Certo, mancano l’introspezione drammatica, la cura teatrale per il rapporto fra orchestra e solista, l’afflato sinfonico (paradosso incredibile per un sinfonista di prim’ordine) che contrassegnano il concertismo di Mozart; ma la capacità di rintracciare lo spirito peculiare d’ogni strumento, il gioco sapiente con la timbrica, un’innegabile eleganza di scrittura e una fantasia senza pari sono la cifra stilistica di questo autore nel suo contributo al genere. E non è poco. 

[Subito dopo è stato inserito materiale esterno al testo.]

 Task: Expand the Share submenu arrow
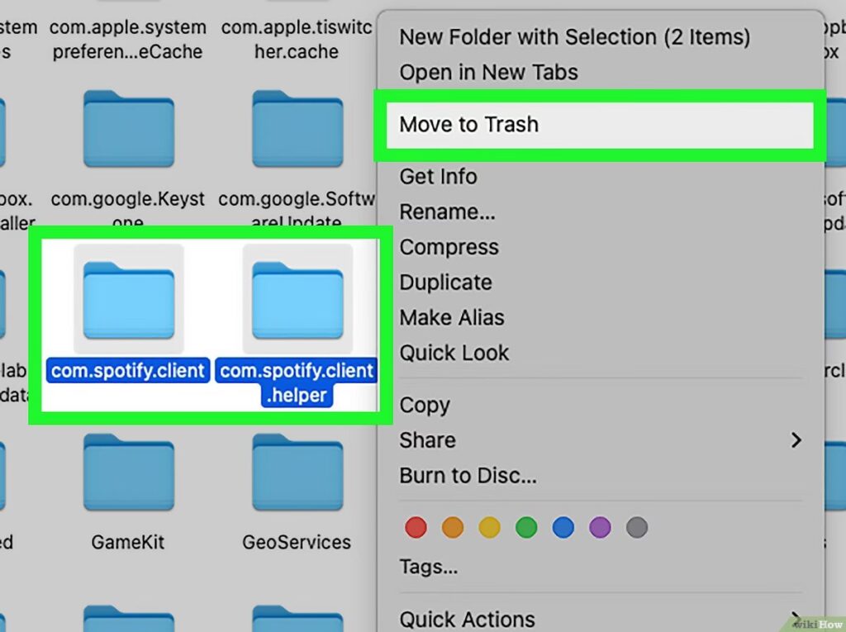tap(796, 440)
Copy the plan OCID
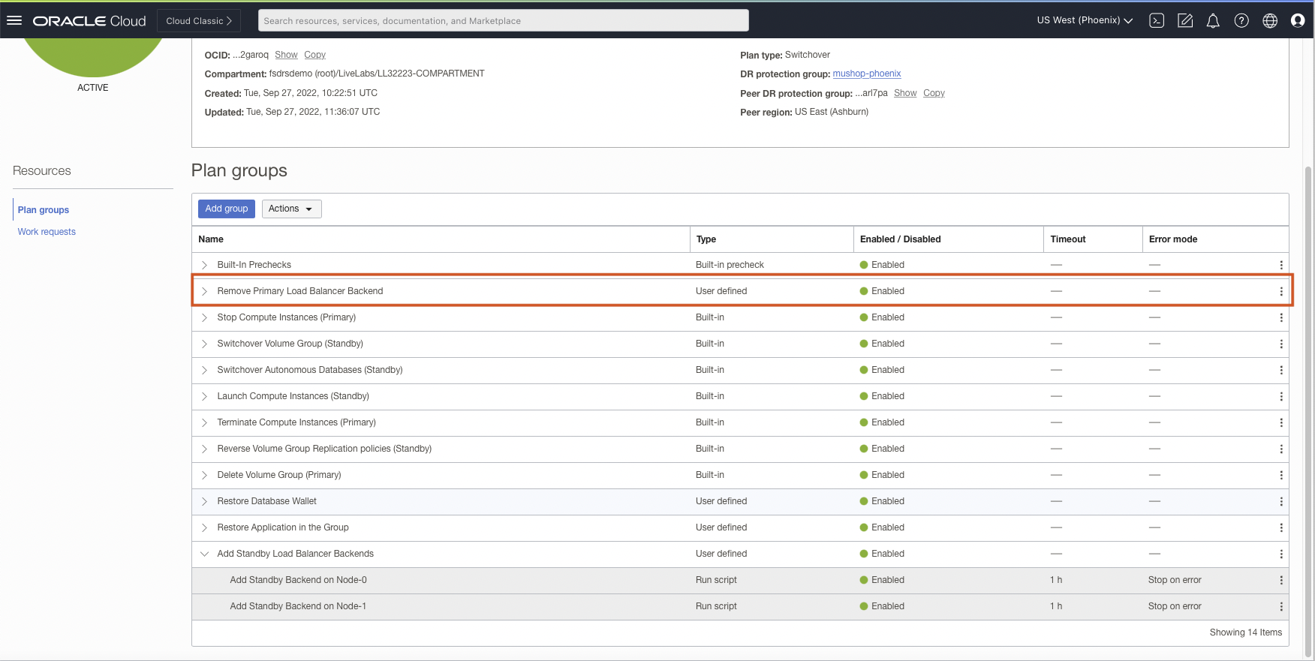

Nella sua produzione, la Sinfonia concertante per violino, oboe, fagotto e violoncello, per quanto nella sua natura di ibrido, zittisce quanti hanno accusato il genere concertistico haydniano di mancanza di originalità: con una mossa da maestro, Haydn sembra chiamare in proprio soccorso il meglio della sua esperienza compositiva, mettendo assieme la sua perizia di sinfonista con l’abilità incontrastata di autore di quartetti: il risultato è un lavoro unico, un quartetto concertante, una fusione geniale e felice tra l’introspezione, la raffinatezza e l’equilibrio della scrittura cameristica e la spettacolarità, lo spessore e il respiro della scrittura sinfonica. Una creazione, quindi, tutt’altro che banale, di cui ogni frase è una sorpresa tecnica e poetica ̶ dal vero e spassionato concertismo dei solisti nel primo movimento, alle tinte autunnali date dalla magistrale organizzazione dei quattro timbri nell’adagio, all’inizio in stile recitativo del rondò ̶ e nel suo intero un capolavoro senza tempo.